Re: [PATCH v2 01/17] IB/Verbs: Implement new callback query_transport() for each HW

From: ira.weiny
Date: Fri Apr 10 2015 - 02:16:40 EST

First off there are 2 separate issues here:

1) We need to communicate if a port supports or requires various management
support from the ib_mad, ib_cm, and/or ib_sa modules.

2) We need to communicate how a addresses are formated and resolved for a
particular port

In general I don't think we need to remove all uses of the Transport
or Link Layer.

Although we may be able to remove most of the transport uses.

On Wed, Apr 08, 2015 at 02:10:15PM -0600, Jason Gunthorpe wrote:
> On Wed, Apr 08, 2015 at 02:29:46PM -0400, Doug Ledford wrote:
> > To straighten all this out, lets break management out into the two
> > distinct types:
> >
> > rdma_port_ib_fabric_mgmt() <- fabric specific management tasks: MAD, SM,
> > multicast. The proper test for this with my bitmap above is a simple
> > transport & RDMA_MGMT_IB test. If will be true for IB and OPA fabrics.
> > rdma_port_conn_mgmt() <- connection management, which we currently
> > support everything except USNIC (correct Sean?), so a test would be
> > something like !(transport & RDMA_TRANSPORT_USNIC). This is then split
> > out into two subgroups, IB style and iWARP stype connection management
> > (aka, rdma_port_iw_conn_mgmt() and rdma_port_ib_conn_mgmt()). In my
> > above bitmap, since I didn't give IBOE its own transport type, these
> > subgroups still boil down to the simple tests transport & iWARP and
> > transport & IB like they do today.
> There is a lot more variation here than just these two tests, and those
> two tests won't scale to include OPA.
> SMI Y N Y (though the OPA smi looked a bit different)

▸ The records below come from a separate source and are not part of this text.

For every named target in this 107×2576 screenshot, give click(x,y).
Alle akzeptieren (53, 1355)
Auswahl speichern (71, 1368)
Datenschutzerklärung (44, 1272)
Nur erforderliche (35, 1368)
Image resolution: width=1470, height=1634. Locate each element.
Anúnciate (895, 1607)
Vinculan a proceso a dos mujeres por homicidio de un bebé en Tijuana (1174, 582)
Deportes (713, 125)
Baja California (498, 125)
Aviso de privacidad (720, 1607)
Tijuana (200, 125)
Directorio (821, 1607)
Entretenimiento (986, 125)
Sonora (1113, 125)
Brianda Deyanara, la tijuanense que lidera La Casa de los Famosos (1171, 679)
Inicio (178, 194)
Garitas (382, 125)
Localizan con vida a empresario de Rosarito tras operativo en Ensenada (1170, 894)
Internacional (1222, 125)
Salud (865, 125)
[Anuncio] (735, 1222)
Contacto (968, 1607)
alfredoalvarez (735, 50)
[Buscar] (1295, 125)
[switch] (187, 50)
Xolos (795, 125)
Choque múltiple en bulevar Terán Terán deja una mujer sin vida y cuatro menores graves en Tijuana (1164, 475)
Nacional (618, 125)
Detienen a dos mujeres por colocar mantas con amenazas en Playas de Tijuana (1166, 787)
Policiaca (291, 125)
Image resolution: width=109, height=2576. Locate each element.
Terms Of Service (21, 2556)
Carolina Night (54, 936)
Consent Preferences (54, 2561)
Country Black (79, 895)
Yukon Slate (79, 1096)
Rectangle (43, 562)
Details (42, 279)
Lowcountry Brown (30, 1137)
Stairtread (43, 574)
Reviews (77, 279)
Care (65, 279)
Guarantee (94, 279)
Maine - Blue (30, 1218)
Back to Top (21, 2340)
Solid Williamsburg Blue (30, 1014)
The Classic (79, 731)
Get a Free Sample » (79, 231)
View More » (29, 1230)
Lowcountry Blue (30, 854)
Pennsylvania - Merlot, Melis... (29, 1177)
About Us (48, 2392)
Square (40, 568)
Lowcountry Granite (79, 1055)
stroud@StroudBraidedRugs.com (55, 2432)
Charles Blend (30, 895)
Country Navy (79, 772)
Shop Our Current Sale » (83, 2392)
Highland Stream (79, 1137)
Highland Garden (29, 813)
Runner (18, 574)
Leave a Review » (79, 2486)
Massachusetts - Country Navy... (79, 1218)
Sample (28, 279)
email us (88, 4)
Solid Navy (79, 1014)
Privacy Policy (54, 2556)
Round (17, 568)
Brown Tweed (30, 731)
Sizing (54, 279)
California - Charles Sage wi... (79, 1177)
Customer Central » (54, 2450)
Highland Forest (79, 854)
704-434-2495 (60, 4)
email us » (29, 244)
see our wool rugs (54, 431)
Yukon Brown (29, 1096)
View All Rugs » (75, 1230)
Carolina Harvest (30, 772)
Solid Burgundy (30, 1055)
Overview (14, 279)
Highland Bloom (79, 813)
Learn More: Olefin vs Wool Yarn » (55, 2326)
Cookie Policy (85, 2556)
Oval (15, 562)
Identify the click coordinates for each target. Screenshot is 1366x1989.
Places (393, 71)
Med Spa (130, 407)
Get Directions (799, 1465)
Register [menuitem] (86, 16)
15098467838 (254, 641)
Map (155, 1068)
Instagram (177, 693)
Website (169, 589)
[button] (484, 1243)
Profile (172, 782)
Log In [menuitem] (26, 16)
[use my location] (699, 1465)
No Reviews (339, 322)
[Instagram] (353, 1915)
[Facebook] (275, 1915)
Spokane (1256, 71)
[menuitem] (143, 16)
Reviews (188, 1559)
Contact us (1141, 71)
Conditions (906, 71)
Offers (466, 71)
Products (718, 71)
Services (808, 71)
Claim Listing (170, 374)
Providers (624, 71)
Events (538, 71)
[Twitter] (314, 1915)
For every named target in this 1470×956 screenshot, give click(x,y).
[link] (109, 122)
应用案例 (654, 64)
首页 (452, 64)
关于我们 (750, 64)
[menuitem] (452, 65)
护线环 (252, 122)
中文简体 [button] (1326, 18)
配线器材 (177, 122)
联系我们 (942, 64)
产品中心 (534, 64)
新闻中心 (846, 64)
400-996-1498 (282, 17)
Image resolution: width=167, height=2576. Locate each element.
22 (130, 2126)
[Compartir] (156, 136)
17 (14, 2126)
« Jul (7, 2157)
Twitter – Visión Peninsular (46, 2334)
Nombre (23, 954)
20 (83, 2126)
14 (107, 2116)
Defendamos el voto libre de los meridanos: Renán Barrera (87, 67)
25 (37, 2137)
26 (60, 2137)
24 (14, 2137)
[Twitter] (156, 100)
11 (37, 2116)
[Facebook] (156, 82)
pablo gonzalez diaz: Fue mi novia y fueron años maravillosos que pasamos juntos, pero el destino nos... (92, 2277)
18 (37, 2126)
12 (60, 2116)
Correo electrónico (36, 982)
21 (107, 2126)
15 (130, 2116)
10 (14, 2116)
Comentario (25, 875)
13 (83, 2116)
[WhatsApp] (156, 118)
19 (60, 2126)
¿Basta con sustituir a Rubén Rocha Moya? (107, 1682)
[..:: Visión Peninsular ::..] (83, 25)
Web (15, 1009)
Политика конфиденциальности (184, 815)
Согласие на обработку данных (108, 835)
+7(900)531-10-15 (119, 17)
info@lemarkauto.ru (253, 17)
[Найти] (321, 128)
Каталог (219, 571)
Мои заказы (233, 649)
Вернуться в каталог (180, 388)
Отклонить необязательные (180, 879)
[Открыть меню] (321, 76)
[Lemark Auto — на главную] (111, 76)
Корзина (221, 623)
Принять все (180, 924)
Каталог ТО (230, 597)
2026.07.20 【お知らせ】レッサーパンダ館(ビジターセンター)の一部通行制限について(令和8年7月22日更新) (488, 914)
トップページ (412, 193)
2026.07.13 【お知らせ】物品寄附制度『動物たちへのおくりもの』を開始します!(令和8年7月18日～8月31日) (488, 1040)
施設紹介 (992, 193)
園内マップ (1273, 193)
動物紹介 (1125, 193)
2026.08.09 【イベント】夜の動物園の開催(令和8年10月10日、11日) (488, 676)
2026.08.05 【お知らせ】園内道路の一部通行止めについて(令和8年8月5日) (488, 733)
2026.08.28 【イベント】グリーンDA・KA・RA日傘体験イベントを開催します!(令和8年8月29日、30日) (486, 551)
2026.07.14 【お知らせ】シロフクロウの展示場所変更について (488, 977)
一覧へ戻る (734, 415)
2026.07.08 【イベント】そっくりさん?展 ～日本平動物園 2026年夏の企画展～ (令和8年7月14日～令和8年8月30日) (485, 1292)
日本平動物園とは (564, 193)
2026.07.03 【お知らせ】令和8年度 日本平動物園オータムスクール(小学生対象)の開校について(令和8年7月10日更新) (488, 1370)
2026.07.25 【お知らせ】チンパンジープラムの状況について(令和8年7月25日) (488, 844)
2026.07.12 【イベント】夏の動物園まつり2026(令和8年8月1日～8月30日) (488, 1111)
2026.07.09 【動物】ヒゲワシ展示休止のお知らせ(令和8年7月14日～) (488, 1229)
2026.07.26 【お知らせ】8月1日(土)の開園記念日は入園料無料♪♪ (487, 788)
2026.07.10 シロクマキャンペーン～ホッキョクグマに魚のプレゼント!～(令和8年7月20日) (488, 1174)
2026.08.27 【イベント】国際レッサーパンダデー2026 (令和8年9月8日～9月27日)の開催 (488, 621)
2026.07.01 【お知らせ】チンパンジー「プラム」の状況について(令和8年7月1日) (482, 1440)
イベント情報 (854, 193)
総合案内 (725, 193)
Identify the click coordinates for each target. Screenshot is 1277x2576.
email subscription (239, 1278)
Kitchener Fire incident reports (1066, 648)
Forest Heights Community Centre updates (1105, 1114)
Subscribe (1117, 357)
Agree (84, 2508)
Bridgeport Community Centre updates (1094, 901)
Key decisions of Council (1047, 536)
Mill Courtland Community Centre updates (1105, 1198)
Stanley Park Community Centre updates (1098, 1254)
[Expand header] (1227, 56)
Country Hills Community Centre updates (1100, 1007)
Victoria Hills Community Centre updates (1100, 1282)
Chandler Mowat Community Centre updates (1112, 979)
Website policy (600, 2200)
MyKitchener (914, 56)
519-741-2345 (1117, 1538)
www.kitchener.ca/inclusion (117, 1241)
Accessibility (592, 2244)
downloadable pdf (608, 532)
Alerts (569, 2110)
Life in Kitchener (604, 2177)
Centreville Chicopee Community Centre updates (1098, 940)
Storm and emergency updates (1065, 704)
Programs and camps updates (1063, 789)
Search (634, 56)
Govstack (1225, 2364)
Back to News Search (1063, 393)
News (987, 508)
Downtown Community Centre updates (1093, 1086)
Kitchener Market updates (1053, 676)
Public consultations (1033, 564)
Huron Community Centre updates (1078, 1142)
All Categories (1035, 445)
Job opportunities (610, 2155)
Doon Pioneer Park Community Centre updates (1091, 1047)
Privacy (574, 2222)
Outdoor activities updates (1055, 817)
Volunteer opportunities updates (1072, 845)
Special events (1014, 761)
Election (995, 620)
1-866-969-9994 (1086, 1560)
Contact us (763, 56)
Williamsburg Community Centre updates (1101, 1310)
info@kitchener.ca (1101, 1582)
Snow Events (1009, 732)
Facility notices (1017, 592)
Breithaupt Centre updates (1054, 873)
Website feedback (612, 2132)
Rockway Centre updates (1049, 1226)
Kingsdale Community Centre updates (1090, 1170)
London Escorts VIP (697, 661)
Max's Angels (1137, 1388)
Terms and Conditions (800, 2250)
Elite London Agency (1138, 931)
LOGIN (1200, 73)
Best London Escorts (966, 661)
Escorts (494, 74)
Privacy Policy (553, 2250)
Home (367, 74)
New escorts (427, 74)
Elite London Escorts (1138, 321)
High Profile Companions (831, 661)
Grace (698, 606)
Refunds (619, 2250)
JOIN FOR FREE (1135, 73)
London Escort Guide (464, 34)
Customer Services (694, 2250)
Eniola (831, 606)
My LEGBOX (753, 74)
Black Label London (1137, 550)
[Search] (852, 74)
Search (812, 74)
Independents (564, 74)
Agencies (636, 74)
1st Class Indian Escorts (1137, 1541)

Yes OPA is different but it is based on the class version of the individual
MADs not any particular device/port support.



IB SMP Y N Y (OPA supports the IB NodeInfo query)


How is this different from the SMI?

> SA Y N Y
> PM Y Y Y (? guessing for OPA)

> CM Y Y Y
> GMP needs GRH N Y N
> It may be unrealistic, but I was hoping we could largely scrub the
> opaque 'is spec iWARP, is spec ROCEE' kinds of tests because they
> don't tell anyone what it is the code cares about.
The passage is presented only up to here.